I.D

Antony Sher's first play "I.D." which is receiving its world premiere at the Almeida theatre is a rich, intense, powerful play that scrutinises the former South African apartheid system and reveals the perverse moral madness it represented. Inspired by the book "A mouthful of Glass" by Henk van Woerden, Sher examines the question of identity through the eyes of Hendrik Verwoerd, the South African Prime Minister who became known as the Father of Apartheid and his assassin Demetrios Tsafendas.

Demetrios is a man in search of an ID. He was born half Greek, half African in colonial Mozambique. He never had a permanent home, and travelled through Africa and parts of Europe an unwanted immigrant, forced out of one country after another. In South Africa he is forbidden by mixed-race laws to marry the black woman he believes he loves and so tries to register as a coloured person.

The Prime Minister Hendrik Verwoerd is also in search of an ID, but his search is for the ID of a nation, the identity of the white race. He tries to justify South Africa's white supremacy ideology through apartheid and independent Bantustans, i.e. black townships in which 14% of the land was handed over to the blacks, 86% was kept for the whites. This allowed the pretence of separate development by the different races, but in reality merely maintained white dominance. We are introduced to Hendrik Verwoerd as he explains his admiration for Hitler and extols the virtues of white supremacy. He appears hideously calm and serene as he justifies his racist beliefs.

All though Demetrios Tsafendas is seeking an identity for himself, an identity that will gain him the respect he longs for he is not willing to gain that respect by accepting the racism that surrounds him. When invited to preach inside a black church he shocks the congregation with his outburst in which he praises illegitimacy and gleefully proclaims, "God bless the bastards". Under apartheid to be born of mixed parents immediately made one illegitimate because mixed marriages are illegal. Demetrios appears to imply that under apartheid it is the bastards that are legitimate and the white supremacists that are illegitimate.

Sher uses the theatrical device of providing Demetrios with an on-stage alter-ego, Lintwurm. Lintwurm is the tapeworm that has been developing inside Demetrios since he was a child. A belligerent worm that has grown from the hatred and segregation he has been forced to endure all his life, a worm that poisons his blood and devours his spirit. If Demetrios struggles to accept his fate, Lintwurm seethes against it. When Demetrios gets a job as a parliamentary messenger in the House of Assembly, he stands before the speakers chair overwhelmed by the power it symbolises, whilst his anarchic alter-ego Lintwurm bears his buttocks in contempt! Incited by Lintwurm, Demetrios eventually stabs Hendrik Verwoerd to death in parliament in 1966. Is this the act of a man driven mad, or the radical act of an anarchist destroying the creator of an inhumane society? Sher never answers this question; it becomes yet a further question about Demetrios' identity.

After the assassination Demetrios is declared insane and so never placed on trial, but this does not stop him from being incarcerated on death row in solitary isolation with a light that shines in his cell 24 hours a day. When he is finally released, after the collapse of apartheid in 1993, and taken to hospital, he is asked what he would most like? Demetrios replies without hesitation 'Darkness'!
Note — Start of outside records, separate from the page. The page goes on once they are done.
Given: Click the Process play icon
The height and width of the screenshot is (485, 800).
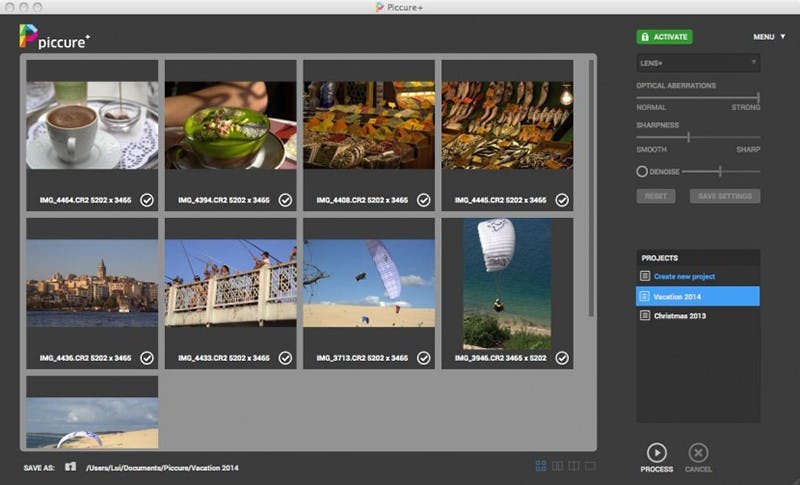Looking at the screenshot, I should tap(657, 452).
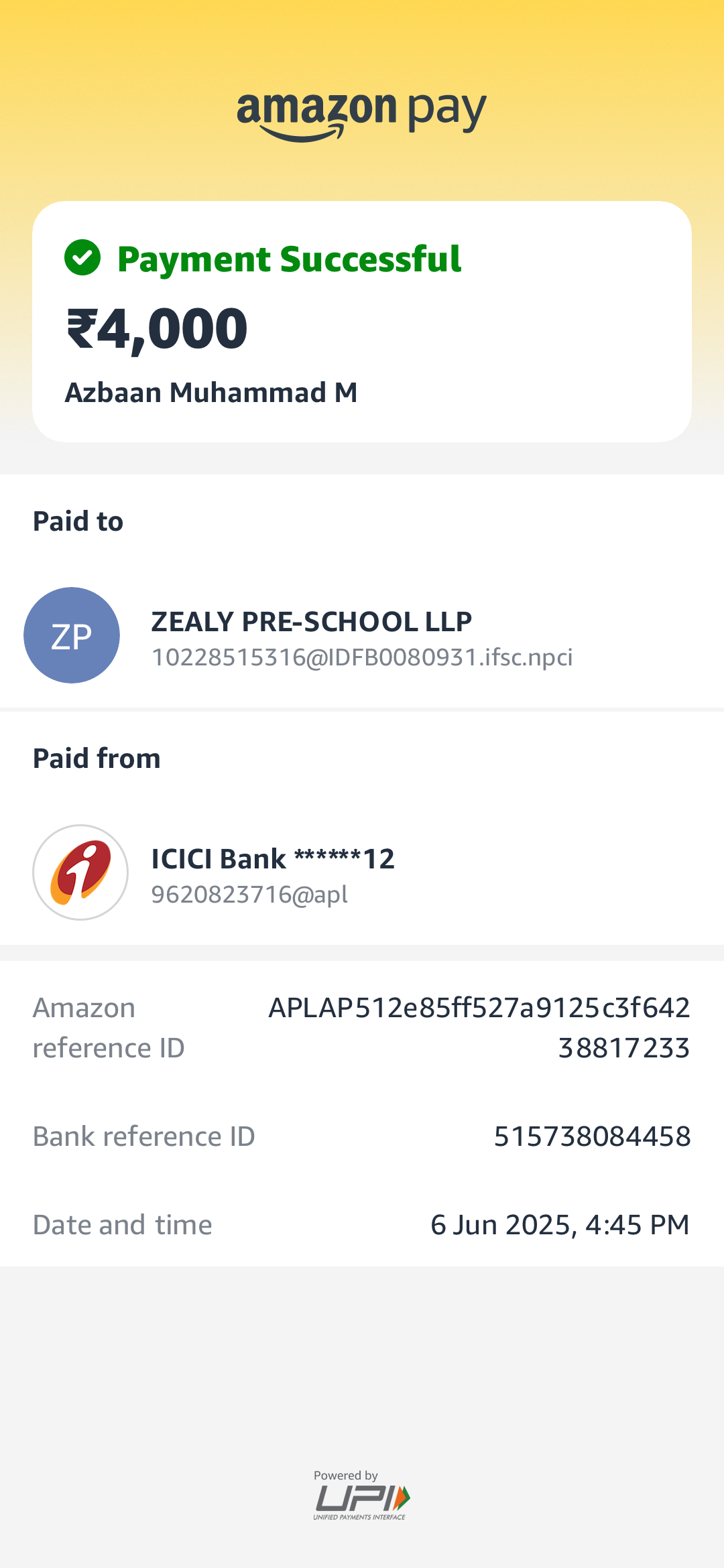Viewport: 724px width, 1568px height.
Task: Tap the date 6 Jun 2025, 4:45 PM
Action: click(560, 1225)
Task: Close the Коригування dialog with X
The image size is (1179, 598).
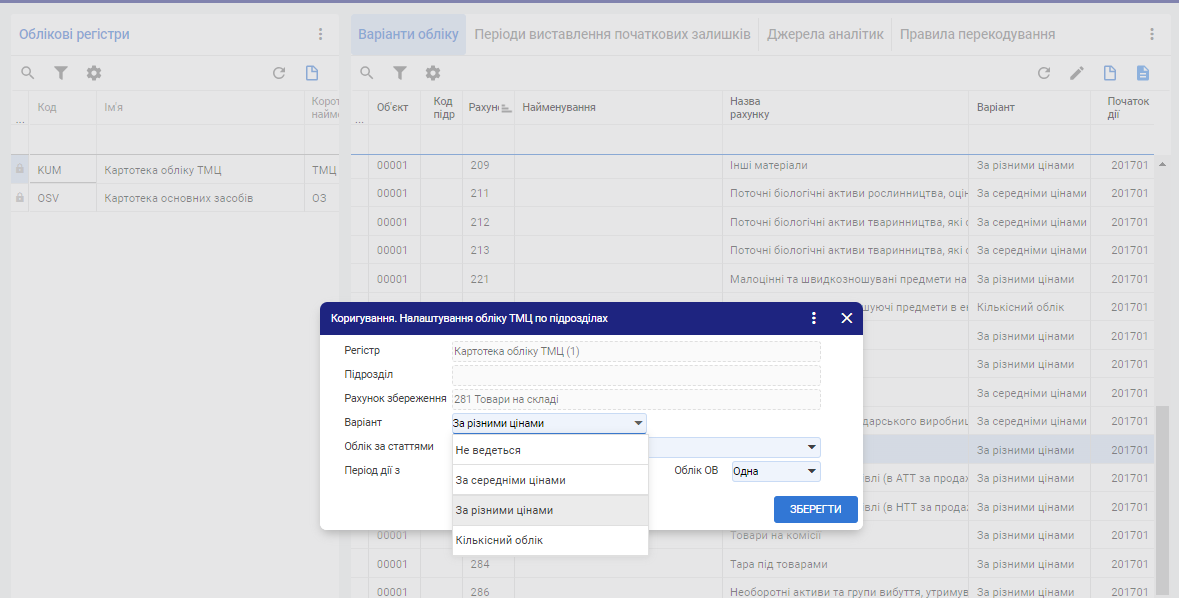Action: (x=846, y=318)
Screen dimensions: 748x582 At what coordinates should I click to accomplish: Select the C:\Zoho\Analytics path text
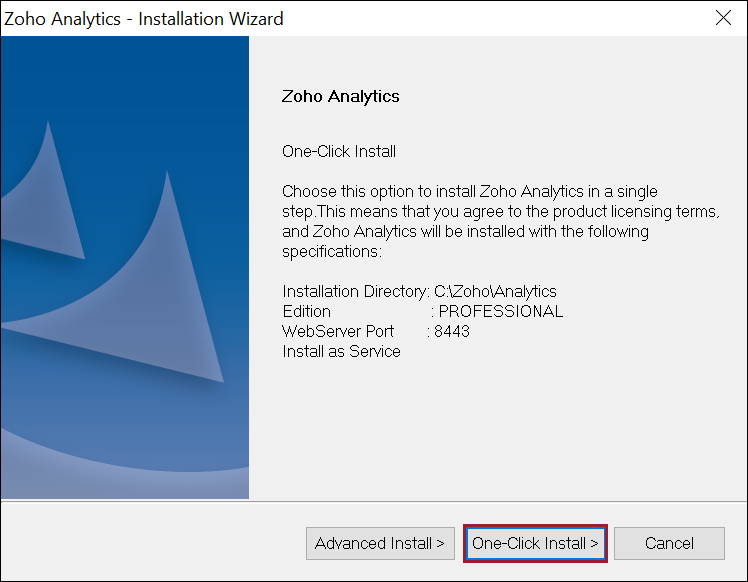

Demetrios' incarceration proves a fitting metaphor for the whole play. All his life he had been segregated from others, forced to examine his identity in the cold light of white supremacy. Anyone forced to constantly endure this light is bound to struggle with his sanity. Is it any surprise he longed for darkness, where he could escape this question of identity? In the dark the colour of a person's skin cannot be seen, racism becomes obsolete! Light is usually used to symbolise what is morally good, it seems fitting that in this play what is good should be represented by darkness.

I thought it rather egotistical of Antony Sher to act the leading role in his own script, and may be it is, but egotistical or not, Sher gives a brilliant performance. His Demetrios is an innocent victimised by a world gone mad who despite the hatred flung at him manages to hold onto a dishevelled dignity. A mesmerising performance that allows you to ask is Demetrios a mad man who simply commits murder, or a political assassin who struck a lethal blow against injustice?
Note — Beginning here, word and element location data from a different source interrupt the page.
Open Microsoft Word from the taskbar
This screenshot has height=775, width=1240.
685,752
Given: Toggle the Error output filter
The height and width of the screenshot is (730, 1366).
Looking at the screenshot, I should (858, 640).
Alex Ferns has the far more difficult task of playing Demetrios' alter-ego Lintwurm, but he does so with consummate skill. The craziness he brings to the character is one born out of defiance of injustice. Marius Weyers is also excellent as Hendrik Verwoerd, the dispassionate father of apartheid whose conviction in white supremacy is born out of an inflexible blind faith.

The director Nancy Meckler grapples with the essence of this drama that explores the question of identity and madness in a world where racial inferiority has become a social dogma and delivers an award winning production.


 

What other critics had to say.....
NICHOLAS DE JONGH for THE EVENING STANDARD says, "A Disappointing assassination drama, with Sir Antony Sher giving an old-fashioned, look-at-me performance..." MICHAEL BILLINGTON for THE GUARDIAN says, "Compelling portrait both of a complex character and a crazed nation."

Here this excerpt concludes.